▶ **Given passage**
◇ ◇ ◇ ◇ ◇

Older equipment typically requires more maintenance, so this date helps predict increasing service needs. This date also serves as the starting point for warranty periods and helps determine when equipment might be due for replacement based on your company’s asset lifecycle policies.
Ownership Type
Specify whether you own, lease, or rent each piece of equipment. This distinction affects financial reporting, maintenance responsibilities, and availability planning.
Current Location
Track where each asset is currently assigned. This important information prevents equipment hoarding on specific jobsites and helps improve resource allocation. Update this field during check-out and check-in processes to maintain location accuracy. However, keep in mind this is unscalable and often immediately inaccurate without automation.
Consider adding fields for planned future locations. Include dates to improve scheduling and resource allocation across projects, creating a level of visibility into equipment movement.
Status
Indicate whether equipment is available, in use, under repair, or scheduled for maintenance. This status field prevents scheduling conflicts and helps manage workflows by showing which assets can be deployed immediately.
Consider using color coding to make status changes instantly visible. Include notes on any operational limitations for equipment that’s available but restricted to certain use cases due to minor issues that don’t require immediate repair.

◇ ◇ ◇ ◇ ◇

▶ **Supplied entries**
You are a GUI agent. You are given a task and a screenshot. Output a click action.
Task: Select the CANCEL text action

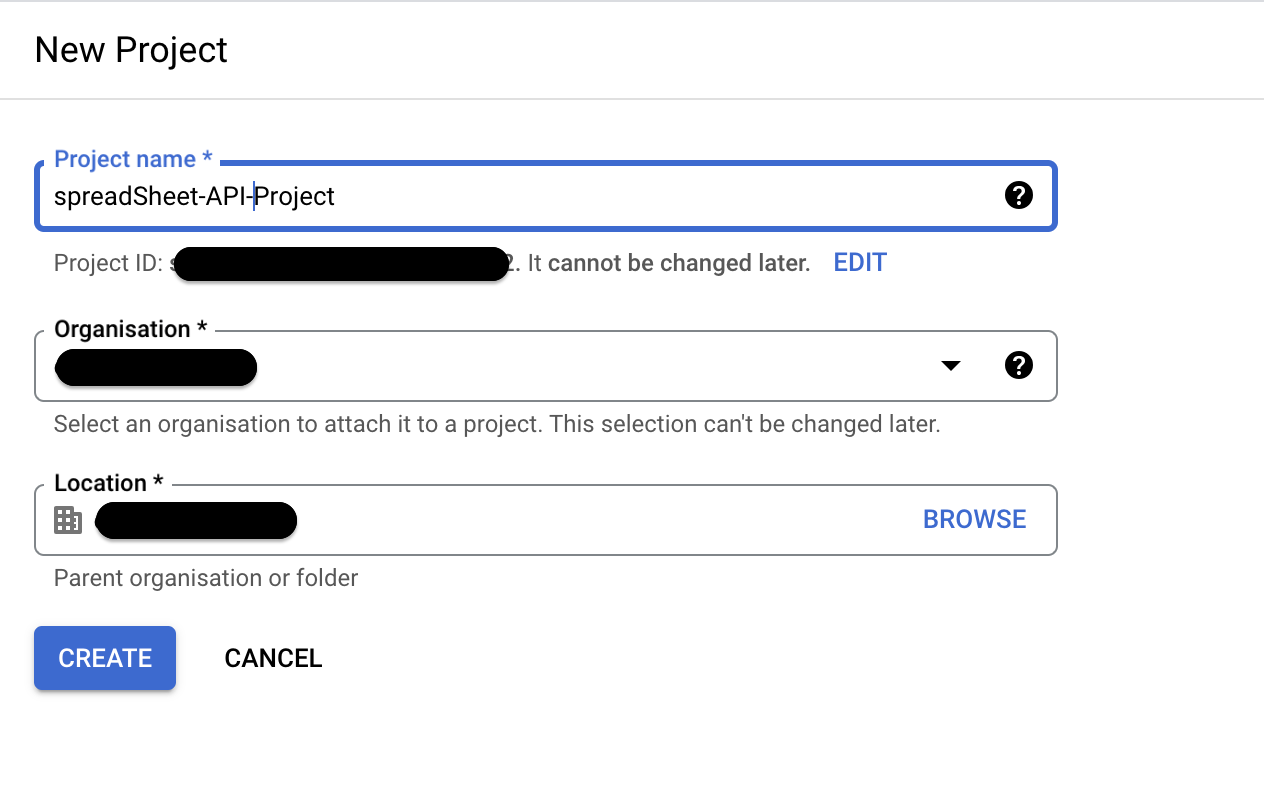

◇ ◇ ◇ ◇ ◇

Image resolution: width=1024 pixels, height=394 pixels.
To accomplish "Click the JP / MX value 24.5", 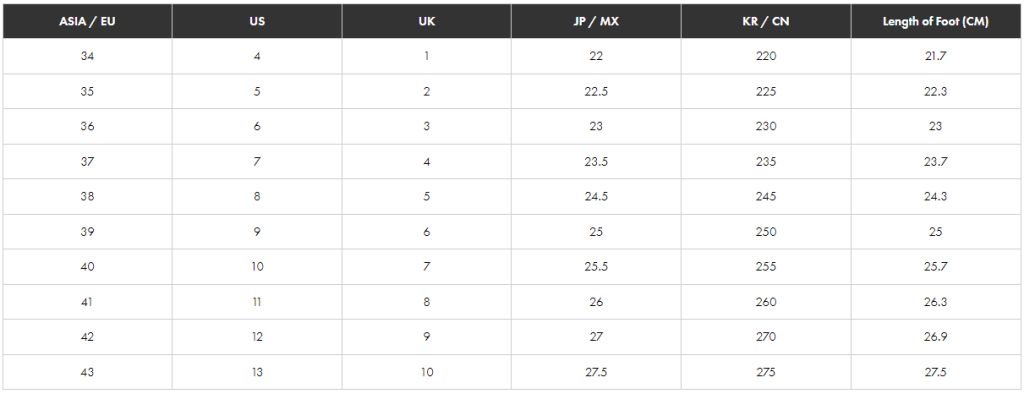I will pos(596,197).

◇ ◇ ◇ ◇ ◇

▶ **Apply what you read**
1. List every status the equipment tracking text says a piece of equipment can be marked with.
2. Reproduce the part of the equipment tracking text starting at "Consider adding fields" and ending at "into equipment movement.".

▶ **Results for each task**
1.
available
in use
under repair
scheduled for maintenance

2.
Consider adding fields for planned future locations. Include dates to improve scheduling and resource allocation across projects, creating a level of visibility into equipment movement.